Devront donc être abordés frontalement des sujets aussi épineux que les horaires de classe et la durée des congés estivaux dans le primaire et le secondaire. Emmanuel Macron n’a jamais fait mystère de ses vues sur ces questions sensibles. Il déplore d’une part que l’«on bourre les semaines de nos enfants» et a critiqué à plusieurs reprises des vacances d’été qui sont «très très longues». Traduction : il faudrait alléger les journées en modifiant les heures d’entrée et de sortie de classe, mais aussi raccourcir les congés estivaux. Mais il serait bien dangereux à deux ans de sa fin de mandat de foncer tête baissée sur ce sujet avec un nouveau projet de loi.
L’échec cuisant de la réforme Peillon
En effet, si cet équilibre ne semble pas sorcier à trouver sur le plan mathématique, de nombreux élus s’y sont cassé les dents. En 2013, l’ambitieuse loi Peillon actait le passage de quatre jours à quatre jours et demi de classe par semaine, avec donc un mercredi matin de présence obligatoire. Face aux protestations des communes contraintes de financer les heures libérées les après-midi de semaine et des enseignants, se plaignant de devoir travailler le mercredi, la réforme a été rapidement assouplie. Quant à la proposition d’un raccourcissement des vacances estivales - Peillon réclamait six semaines au lieu de deux mois -, elle a été abandonnée en cours de route. Le ministre estimait alors que la question ne devrait «pas être taboue dans les années à venir». Près de quinze ans après, elle l’est pourtant toujours.

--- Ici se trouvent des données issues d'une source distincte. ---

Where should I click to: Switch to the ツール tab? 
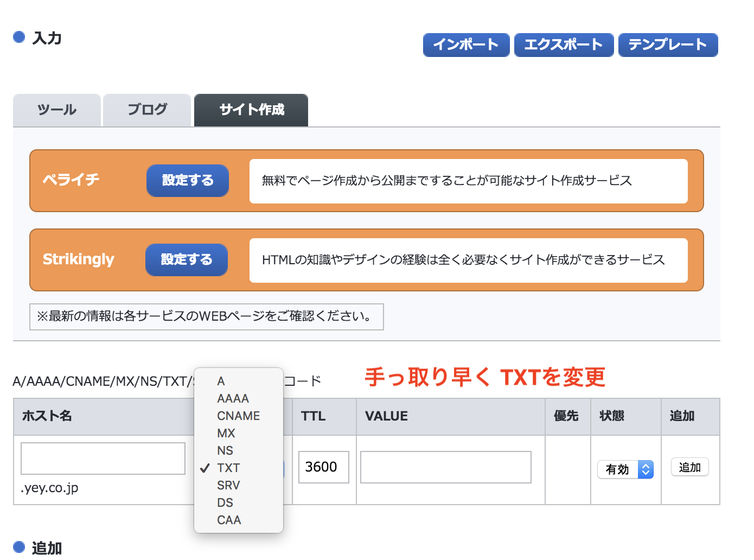click(57, 110)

Si le temps scolaire, qui représente environ un tiers de la vie des enfants, est au cœur de la convention citoyenne, elle a étendu son champ de réflexion à d’autres sujets moins inflammables, comme le temps devant les écrans, l’accès à la culture ou le transport des élèves dans les zones rurales. Quelle que soit l’issue, les conclusions des discussions n’auront aucun caractère contraignant mais doivent servir de base pour influencer les futures politiques publiques, voire inspirer un projet de loi. Les organisateurs du Cese qui composent le comité de gouvernance se veulent optimistes, prenant pour exemple la précédente convention citoyenne sur la fin de vie. Dans leur rapport final d’avril 2023, les participants se prononçaient en faveur d’une aide active à mourir sous conditions, et deux ans plus tard un projet de loi sur ce thème était adopté en première lecture à l’Assemblée. «Une preuve que les travaux des conventions ont un impact!», assène le Cese dans son document introductif.
Deux notes d’analyse publiée ce 18 juin par le haut-commissariat à la Stratégie et au Plan tirent la sonnette d’alarme sur la baisse de niveau des élèves français. Cette synthèse de plusieurs études documentées vient s’ajouter aux mauvais scores de la France dans les classements PISA successifs. «Un enfant de cadre en 2017 a de moins bons résultats en calcul qu’un enfant d’ouvrier en 1987», affirmait ce mercredi Clément Beaune, haut-commissaire au Plan, dans le Figaro. Pour redresser la barre, les 130 tirés au sort de la convention citoyenne devront se montrer créatifs...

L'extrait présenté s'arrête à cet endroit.